Director Ridley Scott returns to his historical action roots with a film that is as intense and bloody as “Gladiator.” But the real strength comes from the strong work from the three leads – Matt Damon, Adam Driver and Jodie Comer – as well as a scene-stealing supporting turn from Ben Affleck.

“The Last Duel” is based on a true story of the last legal duel in France – a 14th century conflict between knight Jean de Carrouges (Damon) and Jacques Le Gris (Driver).

The men were friends who fought side by side on the battlefield before becoming bitter rivals. Their conflicts reached a boiling point when de Carrouges’ wife, Marguerite de Carrouges (Comer), accuses Le Gris of rape – leading to King Charles VI to order the men to settle their dispute via duel.

The film tells the story from the perspective of each of the three leads – starting with the two men before we finally see it from Marguerite’s perspective (each chapter begins with a title card that says the truth according to the character, with the words “the truth” lingering on screen introducing the story).

It’s a repetitive plot structure that could have hindered the film’s pacing, but Scott and the cast make it work – with a large assist from the script (co-written by Damon, Affleck and Nicole Holofcener).

Each chapter allows for layered work from the cast, with details slightly changed in each story to essentially ask the three leads to play three different roles.

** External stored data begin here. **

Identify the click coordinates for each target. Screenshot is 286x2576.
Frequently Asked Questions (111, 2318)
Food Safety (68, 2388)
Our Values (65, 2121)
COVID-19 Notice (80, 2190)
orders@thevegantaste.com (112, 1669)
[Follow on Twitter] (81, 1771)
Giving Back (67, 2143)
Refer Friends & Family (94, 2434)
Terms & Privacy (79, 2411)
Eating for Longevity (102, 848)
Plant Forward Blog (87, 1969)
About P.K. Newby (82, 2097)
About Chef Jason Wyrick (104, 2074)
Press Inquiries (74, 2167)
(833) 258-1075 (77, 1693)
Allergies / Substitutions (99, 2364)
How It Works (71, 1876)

In Jean de Carrouges’ version he comes off as valiant and heroic, but in the other two versions he is cowardly and boorish. What is seen as a mutual attraction in the Jacques Le Gris section is revealed to be anything but in Marguerite’s story.

The three-part structure also allows Affleck, as Le Gris-allied Count Pierre d’Alençon, to chew the scenery – especially in the second act – providing the film with a villain that lurks beneath the main story.

Damon and Driver are both good, but it is Comer particularly in the final act who really shines – providing a voice for a woman whose life was determined by the results of a duel she had no control over. Her story echoes the current MeToo movement, adding particular relevance to the subject matter.

Comer continues to establish herself as a star on the rise – holding her own with this talented cast – and giving “The Last Duel” a relatable heart and soul in the midst of all the macho bloodshed.